Una de las imágenes más seductoras que nos da la vida es la de un árbol de Navidad lleno de paquetes de colores con sus moños invitando a ser abiertos. Incluso este año donde todavía no sabemos cuántos podremos reunirnos en un lugar cerrado.
El problema es que ciertas tradiciones indican que hay que esperar hasta las doce de la noche para descubrir su contenido, algo que puede resultar tortuoso para chicos con sueño, adolescentes con ganas de salir a pasear (ni ese día se quedan) y vecinos que se aparecen de golpe a buscar más “combustible” después que se tomaron hasta el merthiolate.
Recuerdo que cuando yo era chico, para entretenernos un rato y evitar que nos lancemos sobre los regalos antes de tiempo, luego de la cena del 24 mis tíos y primos comenzaban a contar chistes viejos para alargar el tiempo y entretenernos un rato.
0bviamente que de esas chanzas se reían ellos solos, como cuando en voz baja contaban los cuentos más verdes creyendo que no los escuchábamos.
Pero lo mejor venía después, cuando ya cansados de distraernos con cañitas voladoras y cohetes, nos mandaban al lado de la abuela María para que ella nos contara cuentos. María nos hacía sentar a su alrededor y nos hablaba con una voz muy suave y llena de interrogantes.
Una Navidad en la que había pocos regalos en el árbol, yo diría casi ninguno, su discurso sonó raro: “cada vez son más las cosas que no necesito”, empezó diciendo. Y nos dijo que nos iba a contar un cuento sobre la importancia de no esperar grandes regalos, sino por el contrario, disfrutar solo del afecto de pequeños presentes hechos con amor.
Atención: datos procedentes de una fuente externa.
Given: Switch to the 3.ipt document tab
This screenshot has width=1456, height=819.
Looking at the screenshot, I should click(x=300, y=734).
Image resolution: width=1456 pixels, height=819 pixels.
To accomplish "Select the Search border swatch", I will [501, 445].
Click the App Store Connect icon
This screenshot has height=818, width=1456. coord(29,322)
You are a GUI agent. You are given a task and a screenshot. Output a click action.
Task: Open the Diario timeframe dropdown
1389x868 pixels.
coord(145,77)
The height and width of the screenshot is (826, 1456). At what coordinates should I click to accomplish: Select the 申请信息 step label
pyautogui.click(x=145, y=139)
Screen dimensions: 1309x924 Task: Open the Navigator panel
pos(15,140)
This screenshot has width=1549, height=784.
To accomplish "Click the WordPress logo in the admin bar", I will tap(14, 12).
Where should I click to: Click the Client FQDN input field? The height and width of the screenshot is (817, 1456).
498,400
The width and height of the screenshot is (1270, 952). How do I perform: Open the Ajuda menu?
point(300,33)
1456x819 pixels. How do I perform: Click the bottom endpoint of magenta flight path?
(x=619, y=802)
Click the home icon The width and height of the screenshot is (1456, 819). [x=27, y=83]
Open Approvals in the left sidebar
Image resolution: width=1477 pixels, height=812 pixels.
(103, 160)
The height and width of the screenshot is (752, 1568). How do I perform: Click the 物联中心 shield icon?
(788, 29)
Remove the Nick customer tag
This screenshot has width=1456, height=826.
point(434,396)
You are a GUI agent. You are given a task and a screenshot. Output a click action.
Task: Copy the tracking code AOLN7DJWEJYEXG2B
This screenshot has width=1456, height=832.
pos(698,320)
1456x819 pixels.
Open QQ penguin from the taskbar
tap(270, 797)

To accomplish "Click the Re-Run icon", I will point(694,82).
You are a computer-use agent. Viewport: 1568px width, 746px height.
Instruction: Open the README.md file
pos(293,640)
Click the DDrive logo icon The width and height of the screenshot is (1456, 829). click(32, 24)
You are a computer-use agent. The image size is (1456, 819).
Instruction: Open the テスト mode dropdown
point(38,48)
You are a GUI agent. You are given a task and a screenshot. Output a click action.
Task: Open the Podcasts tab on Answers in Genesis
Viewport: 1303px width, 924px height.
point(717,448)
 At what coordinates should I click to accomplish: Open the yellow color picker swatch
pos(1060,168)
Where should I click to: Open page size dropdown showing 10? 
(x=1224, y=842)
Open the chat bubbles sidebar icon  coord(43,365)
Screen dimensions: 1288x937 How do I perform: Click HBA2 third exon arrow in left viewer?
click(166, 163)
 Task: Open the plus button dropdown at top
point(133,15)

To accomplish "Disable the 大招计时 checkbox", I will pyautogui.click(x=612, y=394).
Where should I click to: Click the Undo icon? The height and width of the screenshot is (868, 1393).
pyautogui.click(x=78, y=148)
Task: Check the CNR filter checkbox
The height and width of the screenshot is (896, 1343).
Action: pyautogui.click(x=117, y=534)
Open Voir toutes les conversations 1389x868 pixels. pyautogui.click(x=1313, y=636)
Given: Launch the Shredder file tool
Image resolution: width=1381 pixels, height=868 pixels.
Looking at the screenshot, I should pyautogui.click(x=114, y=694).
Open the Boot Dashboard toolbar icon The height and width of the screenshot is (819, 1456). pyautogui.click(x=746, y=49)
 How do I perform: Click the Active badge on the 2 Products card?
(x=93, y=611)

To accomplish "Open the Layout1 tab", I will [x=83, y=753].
Esa noche a las 12 fuimos al árbol y descubrimos que los juguetes deseados no estaban, y habían sido reemplazados por paquetitos de caramelos con cartitas manuscritas por mi padre. Nos fuimos a dormir muy tristes; mi hermano menor lloraba en silencio. Pensamos: “Santa Claus se olvidó de pasar por nuestra casa”.
Nadie había sabido cómo explicarles a dos niños que su padre necesitaba todo el dinero disponible para una operación que tenía que hacerse de un tumor en el cuello.
El tiempo pasó, mi padre sobrevivió y falleció cuarenta años después de ese hecho y por otra razón. Pero algo cambió en mí para siempre.
Desde entonces, cada Navidad, cuando todos mis familiares corren a abrir los hermosos regalos comprados en la múltiple oferta de posibilidades que dan los shoppings, extraño aquellos pequeños paquetes de caramelos, y aquellas palabras escritas con faltas de ortografía y llenas de amor por mi viejo.
Y sobre todo recuerdo la enseñanza que recibí de la abuela, la que hoy soy incapaz de transmitir a mis hijos, porque Santa Clauss sí estuvo aquella noche en casa, y solo ahora que soy un adulto mayor me doy cuenta.